- FRAGMENT DOKUMENTU -
----

Prezydent za pracę podziękował pracownikom Zieleni MZK, którzy dokonują zielonych zmian na terenie miasta, prezesowi MZK Radosławowi Sagatowskiemu i Milenie Łabaj, miejskiej architekt zieleni za wyznaczenie nowego standardu Stalowej Woli, a także mieszkańcom, którzy wielokrotnie podkreślali jakiego miasta sobie życzą oraz tym radnym miejskim, którzy głosując nad budżetem byli za tym, by Stalowa Wola stała się zieloną oazą.

- Bo można mówić różne rzeczy, można kierować różnego rodzaju wnioski, ale konkret idzie w takich realizacjach za zgodą nad zwiększeniem wydatków na zieleń w Mieście Stalowa Wola. Bez zwiększenia wydatków na zieleń, bez tej świadomości, że jeżeli mamy być miastem, które lepiej utrzymuje zieleń, które pięknie dba o zagospodarowanie, nie byłoby tych zmian- powiedział prezydent.

----

- SEKCJA DANYCH -
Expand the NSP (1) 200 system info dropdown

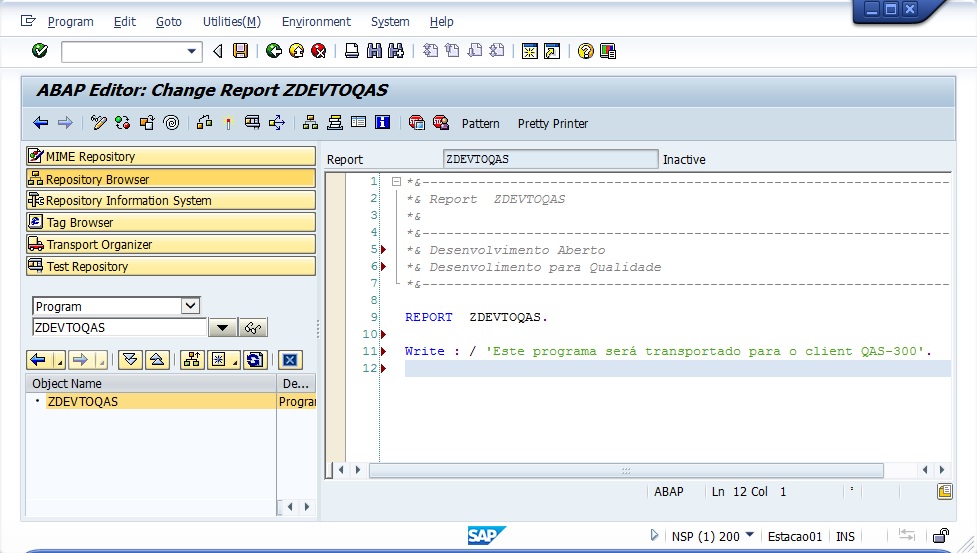point(750,536)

----

- POLECENIE A -
Proszę wymienić wszystkie osoby i grupy, którym prezydent podziękował według fragmentu o zieleni w Stalowej Woli.
- POLECENIE B -
Proszę przepisać fragment o zieleni w Stalowej Woli od słów "Prezydent za pracę" do słów "się zieloną oazą.", zmieniając wyrażenie "zieloną oazą" na "zielonym miastem".
- POLECENIE C -
Proszę odpowiedzieć na podstawie fragmentu o zieleni w Stalowej Woli:
(i) Jaką funkcję pełni Milena Łabaj?
(ii) Czego według prezydenta nie byłoby bez zwiększenia wydatków na zieleń?

- ROZWIĄZANIE A -
- pracownicy Zieleni MZK
- prezes MZK Radosław Sagatowski
- Milena Łabaj, miejska architekt zieleni
- mieszkańcy
- ci radni miejscy, którzy głosując nad budżetem, byli za tym, by Stalowa Wola stała się zieloną oazą

- ROZWIĄZANIE B -
Prezydent za pracę podziękował pracownikom Zieleni MZK, którzy dokonują zielonych zmian na terenie miasta, prezesowi MZK Radosławowi Sagatowskiemu i Milenie Łabaj, miejskiej architekt zieleni za wyznaczenie nowego standardu Stalowej Woli, a także mieszkańcom, którzy wielokrotnie podkreślali jakiego miasta sobie życzą oraz tym radnym miejskim, którzy głosując nad budżetem byli za tym, by Stalowa Wola stała się zielonym miastem.

- ROZWIĄZANIE C -
(i) Jest miejską architekt zieleni.
(ii) Nie byłoby tych zmian.